-------- Dataset rows
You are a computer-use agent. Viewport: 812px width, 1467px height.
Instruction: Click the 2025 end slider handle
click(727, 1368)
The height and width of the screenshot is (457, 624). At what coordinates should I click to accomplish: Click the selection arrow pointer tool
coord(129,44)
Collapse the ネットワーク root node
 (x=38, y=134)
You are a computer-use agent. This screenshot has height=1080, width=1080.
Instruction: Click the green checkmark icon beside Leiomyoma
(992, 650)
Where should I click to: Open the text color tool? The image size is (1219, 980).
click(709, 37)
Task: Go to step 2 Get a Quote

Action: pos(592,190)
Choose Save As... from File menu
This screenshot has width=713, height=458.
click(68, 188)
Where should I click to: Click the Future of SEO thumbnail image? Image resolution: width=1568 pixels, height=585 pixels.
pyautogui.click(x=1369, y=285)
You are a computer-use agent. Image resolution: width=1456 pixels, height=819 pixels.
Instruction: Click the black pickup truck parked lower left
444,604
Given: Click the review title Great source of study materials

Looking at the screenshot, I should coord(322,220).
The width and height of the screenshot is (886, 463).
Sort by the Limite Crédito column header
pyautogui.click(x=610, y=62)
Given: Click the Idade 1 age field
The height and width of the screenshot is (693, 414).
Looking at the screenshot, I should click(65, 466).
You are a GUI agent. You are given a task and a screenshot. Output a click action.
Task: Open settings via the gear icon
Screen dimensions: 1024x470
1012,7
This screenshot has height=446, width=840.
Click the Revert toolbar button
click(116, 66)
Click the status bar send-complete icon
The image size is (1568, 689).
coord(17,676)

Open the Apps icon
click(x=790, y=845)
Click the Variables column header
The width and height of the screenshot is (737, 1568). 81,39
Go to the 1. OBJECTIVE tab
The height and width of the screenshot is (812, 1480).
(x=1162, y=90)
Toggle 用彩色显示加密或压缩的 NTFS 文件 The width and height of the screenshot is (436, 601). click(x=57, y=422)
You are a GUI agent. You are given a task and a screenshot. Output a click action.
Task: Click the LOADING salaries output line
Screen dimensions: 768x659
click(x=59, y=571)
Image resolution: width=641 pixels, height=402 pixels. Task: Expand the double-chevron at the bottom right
----------------
-- Exercise objective --
Convert the listing above into a JSON list of strings, with one string for each line and blank lines omitted.

-- Answer for this exercise --
[
  "You are a computer-use agent. Viewport: 812px width, 1467px height.",
  "Instruction: Click the 2025 end slider handle",
  "click(727, 1368)",
  "The height and width of the screenshot is (457, 624). At what coordinates should I click to accomplish: Click the selection arrow pointer tool",
  "coord(129,44)",
  "Collapse the ネットワーク root node",
  " (x=38, y=134)",
  "You are a computer-use agent. This screenshot has height=1080, width=1080.",
  "Instruction: Click the green checkmark icon beside Leiomyoma",
  "(992, 650)",
  "Where should I click to: Open the text color tool? The image size is (1219, 980).",
  "click(709, 37)",
  "Task: Go to step 2 Get a Quote",
  "Action: pos(592,190)",
  "Choose Save As... from File menu",
  "This screenshot has width=713, height=458.",
  "click(68, 188)",
  "Where should I click to: Click the Future of SEO thumbnail image? Image resolution: width=1568 pixels, height=585 pixels.",
  "pyautogui.click(x=1369, y=285)",
  "You are a computer-use agent. Image resolution: width=1456 pixels, height=819 pixels.",
  "Instruction: Click the black pickup truck parked lower left",
  "444,604",
  "Given: Click the review title Great source of study materials",
  "Looking at the screenshot, I should coord(322,220).",
  "The width and height of the screenshot is (886, 463).",
  "Sort by the Limite Crédito column header",
  "pyautogui.click(x=610, y=62)",
  "Given: Click the Idade 1 age field",
  "The height and width of the screenshot is (693, 414).",
  "Looking at the screenshot, I should click(65, 466).",
  "You are a GUI agent. You are given a task and a screenshot. Output a click action.",
  "Task: Open settings via the gear icon",
  "Screen dimensions: 1024x470",
  "1012,7",
  "This screenshot has height=446, width=840.",
  "Click the Revert toolbar button",
  "click(116, 66)",
  "Click the status bar send-complete icon",
  "The image size is (1568, 689).",
  "coord(17,676)",
  "Open the Apps icon",
  "click(x=790, y=845)",
  "Click the Variables column header",
  "The width and height of the screenshot is (737, 1568). 81,39",
  "Go to the 1. OBJECTIVE tab",
  "The height and width of the screenshot is (812, 1480).",
  "(x=1162, y=90)",
  "Toggle 用彩色显示加密或压缩的 NTFS 文件 The width and height of the screenshot is (436, 601). click(x=57, y=422)",
  "You are a GUI agent. You are given a task and a screenshot. Output a click action.",
  "Task: Click the LOADING salaries output line",
  "Screen dimensions: 768x659",
  "click(x=59, y=571)",
  "Image resolution: width=641 pixels, height=402 pixels. Task: Expand the double-chevron at the bottom right"
]